Kandiah has a decent track record to show for it, with Rackspace chairman Jeffrey Benjamin calling him “a proven operator across services, infrastructure, software, and AI.”
Kandiah built Hitachi Digital’s initial AI-first growth strategy for infrastructure, cybersecurity, and intelligent operations. He launched Hitachi Digital Services and oversaw the $9.6 billion acquisition of GlobalLogic.
Rackspace, once a traditional hosting company, has shown interest in expanding its services to include AI integration.

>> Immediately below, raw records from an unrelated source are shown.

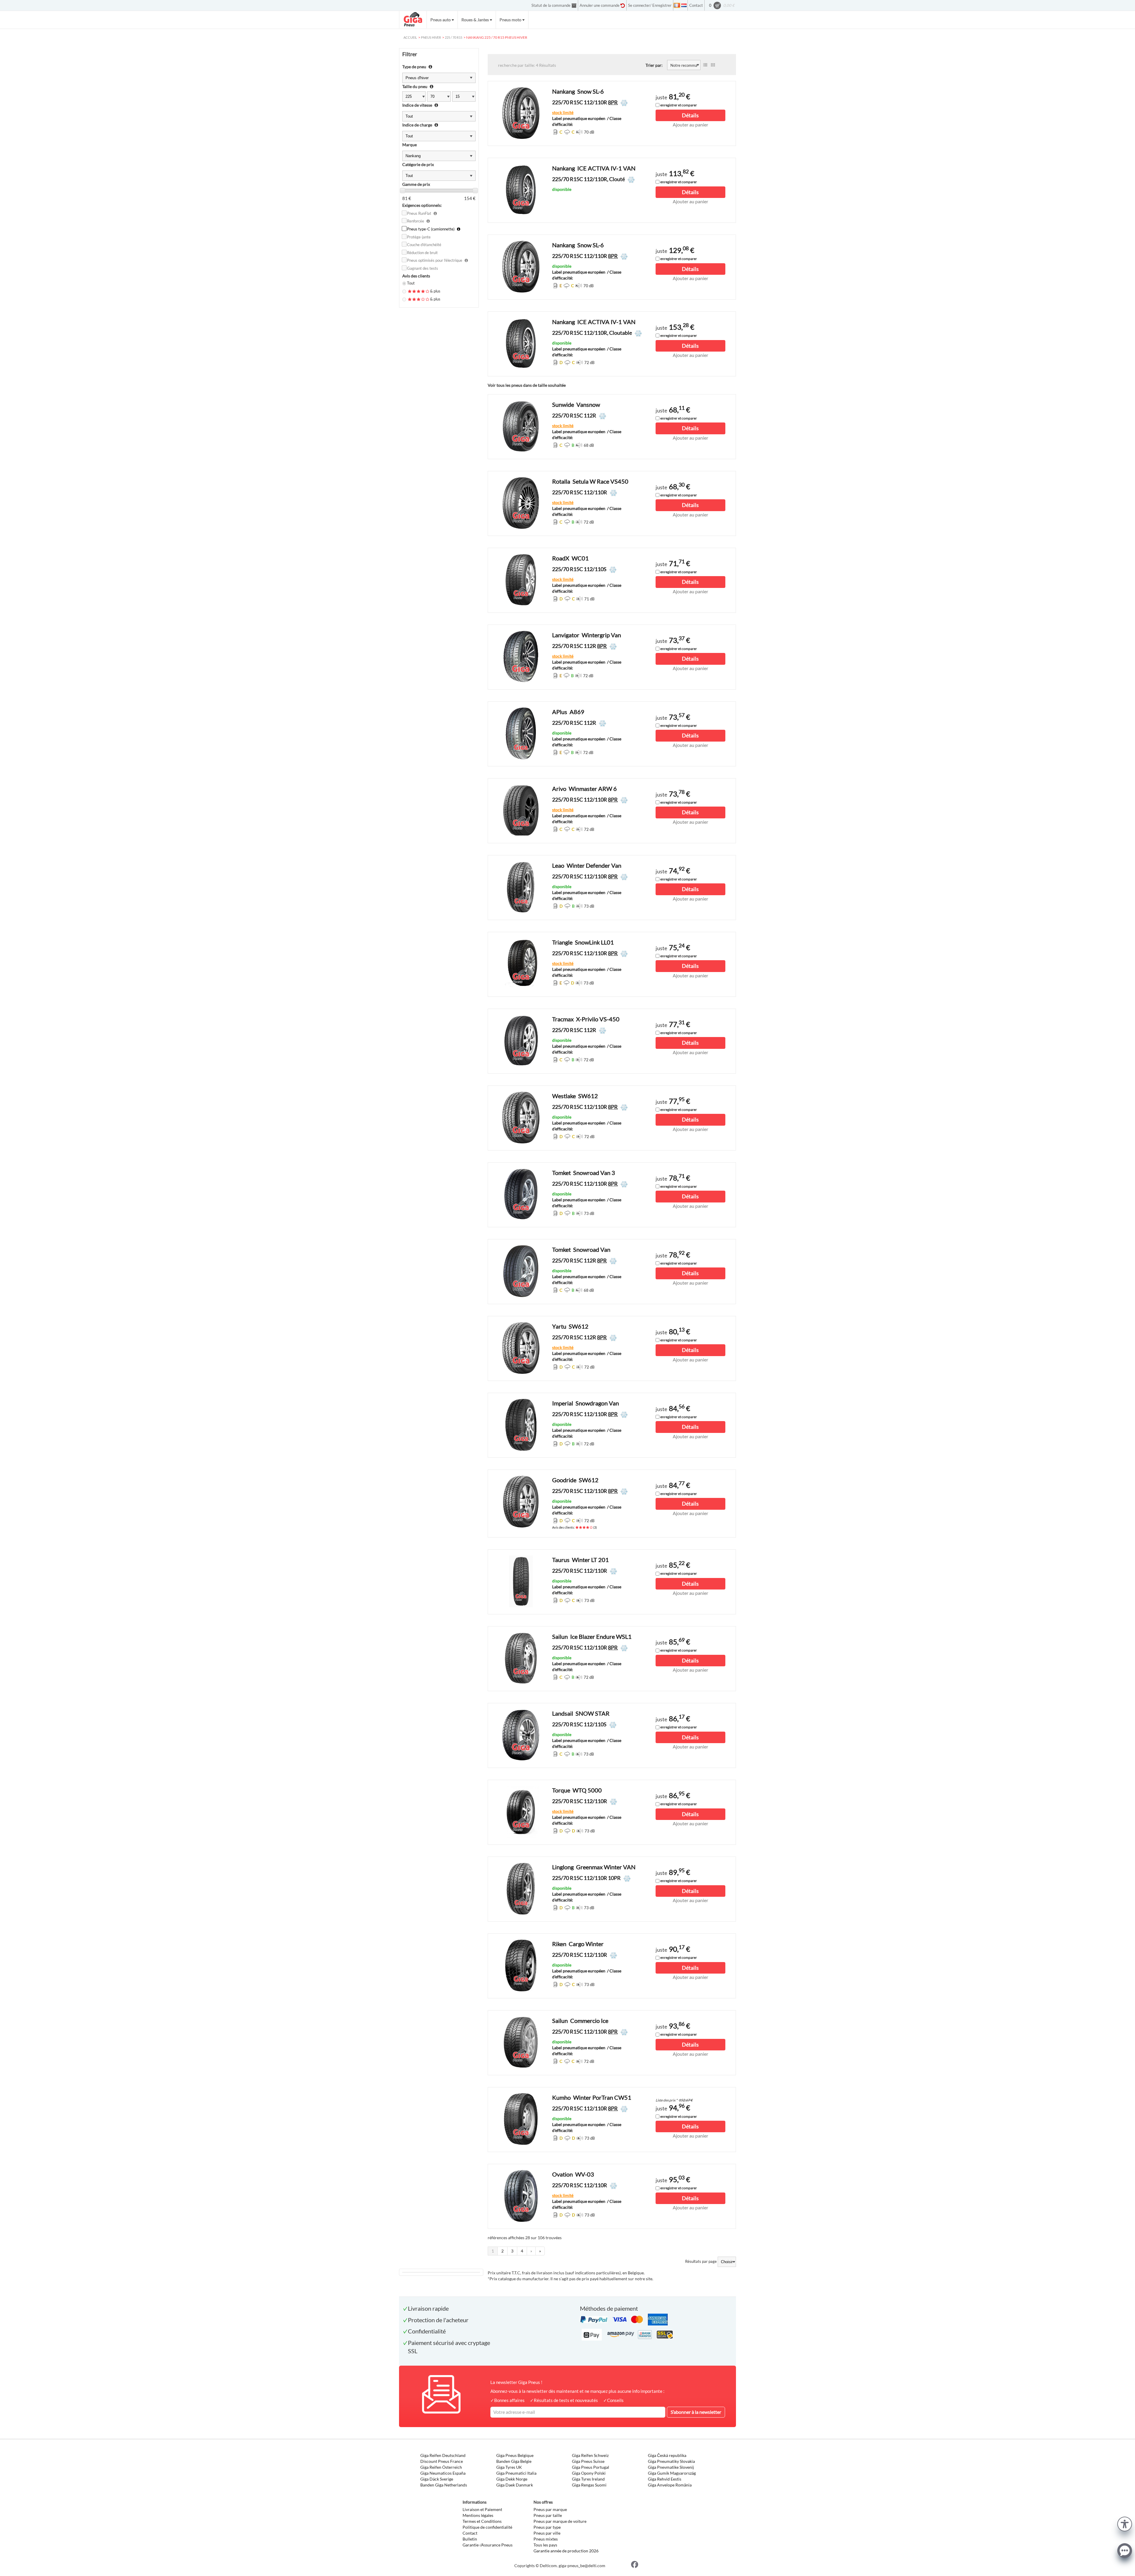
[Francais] (677, 5)
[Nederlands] (684, 5)
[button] (1124, 2523)
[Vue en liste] (705, 65)
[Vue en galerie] (713, 65)
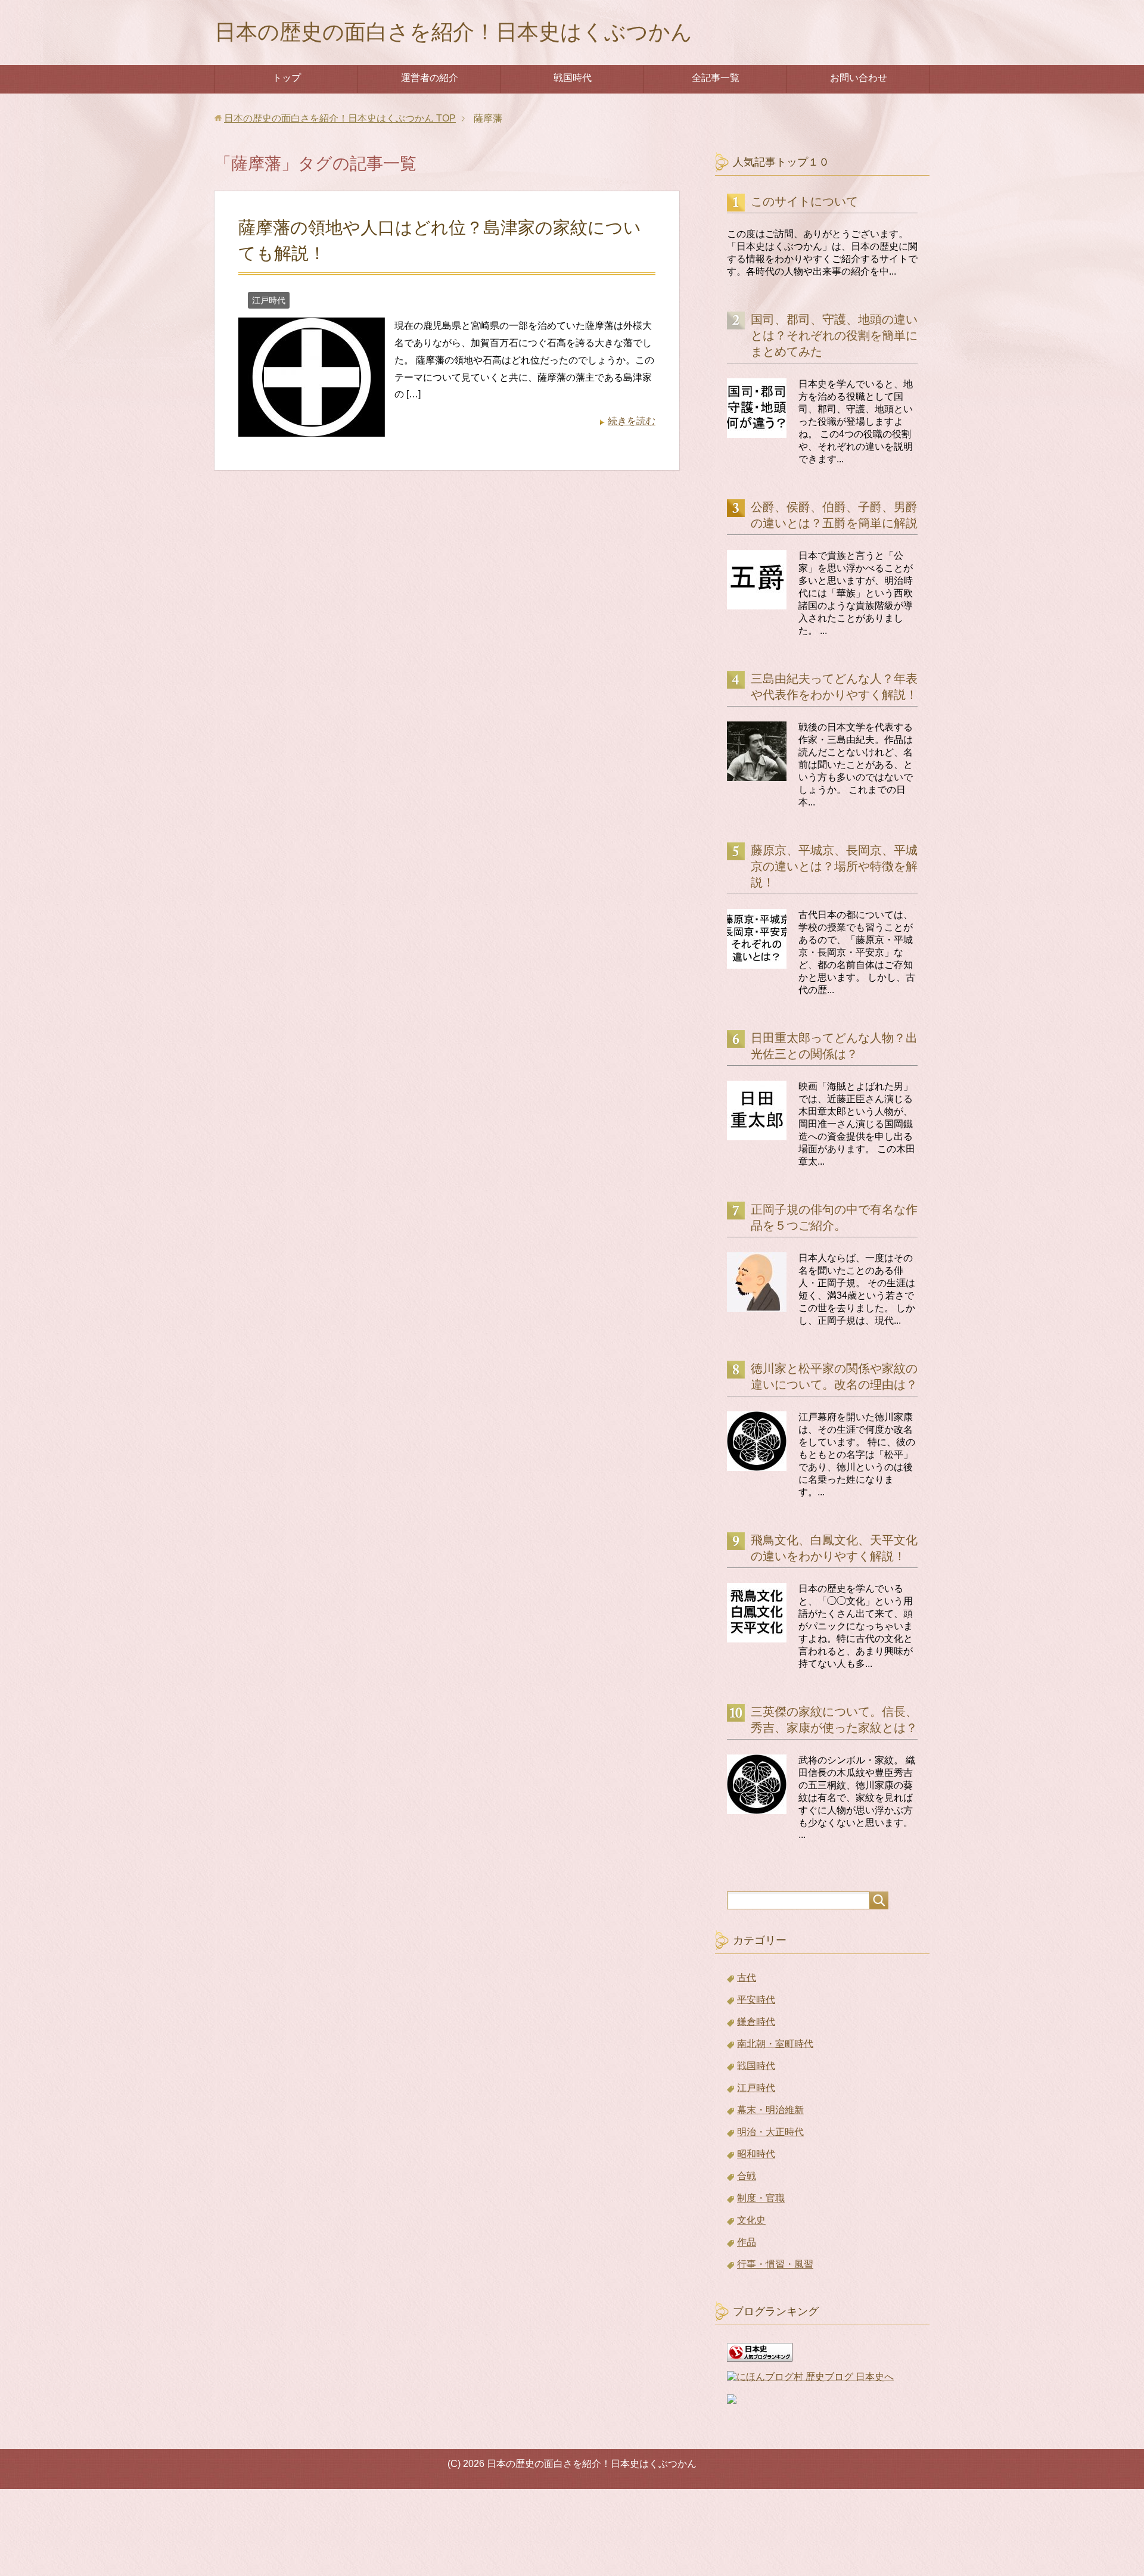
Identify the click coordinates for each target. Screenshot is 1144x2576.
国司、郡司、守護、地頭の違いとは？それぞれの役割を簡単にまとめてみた (834, 335)
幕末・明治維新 (770, 2110)
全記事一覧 (715, 78)
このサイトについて (804, 201)
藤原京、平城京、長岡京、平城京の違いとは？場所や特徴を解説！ (834, 866)
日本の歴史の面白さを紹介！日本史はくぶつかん (453, 32)
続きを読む (631, 421)
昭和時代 (756, 2154)
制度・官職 (761, 2198)
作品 (746, 2242)
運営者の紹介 (429, 78)
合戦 (746, 2176)
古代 (746, 1978)
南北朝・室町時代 (775, 2044)
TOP (340, 118)
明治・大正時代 (770, 2132)
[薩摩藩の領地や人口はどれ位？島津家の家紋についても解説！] (311, 427)
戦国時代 (573, 78)
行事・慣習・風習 (775, 2264)
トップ (286, 78)
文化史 (751, 2220)
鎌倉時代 (756, 2022)
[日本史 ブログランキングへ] (759, 2356)
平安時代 (756, 2000)
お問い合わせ (858, 78)
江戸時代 (268, 300)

“I am honored to lead Rackspace Technology and its exceptional team of ‘Rackers,’” Kandiah said. “As industries take AI to production, they need the governed multicloud operations that our talented teams design, build, and operate across private, public, and sovereign clouds.”
Where Did Rackspace Go Wrong?
Rackspace built its reputation as a traditional hosting company, offering servers, managed hosting, and email. But once hyperscalers began to dominate the entire market a few years ago, Rackspace — like many others — felt a lot of pressure.

The company’s answer was to follow the giants into multicloud and managed services. It split operations into public and private cloud, laid off hundreds of employees, downsized its San Antonio headquarters, and rebranded as a cloud services provider.
Rackspace also invested in AI-ready managed services, including introducing its new Foundry for AI by Rackspace (FAIR) initiative, which ended up securing 80 AI-related deals.
But the changes failed to stop the slide. Rackspace posted an $863 million loss in 2024, widening from $838 million the year before — a 7% increase. By Q2 2025, Rackspace had logged its fourth consecutive quarterly loss, reporting a $54.5 million net loss on $666.3 million in revenue, down 2.7% year over year.
Despite the losses, executives pointed to signs of progress. In a May earnings release, then-CEO Amar Maletira described the quarter as part of a “continuing operational turnaround,” according to the San Antonio Express News, citing Q2 results that showed bookings up 16% year over year, operating profit up 34%, and a positive cash flow.
Still, revenue growth lagged behind expectations, prompting Rackspace to shake up leadership once more — this time by appointing Kandiah as CEO.
“My starting point is customers,” Kandiah wrote on LinkedIn. “As AI moves from pilot to production, our customers across industries, including regulated and sovereign environments, need governed hybrid and multicloud solutions that meet security and compliance requirements, provide visibility, and deliver measurable results.”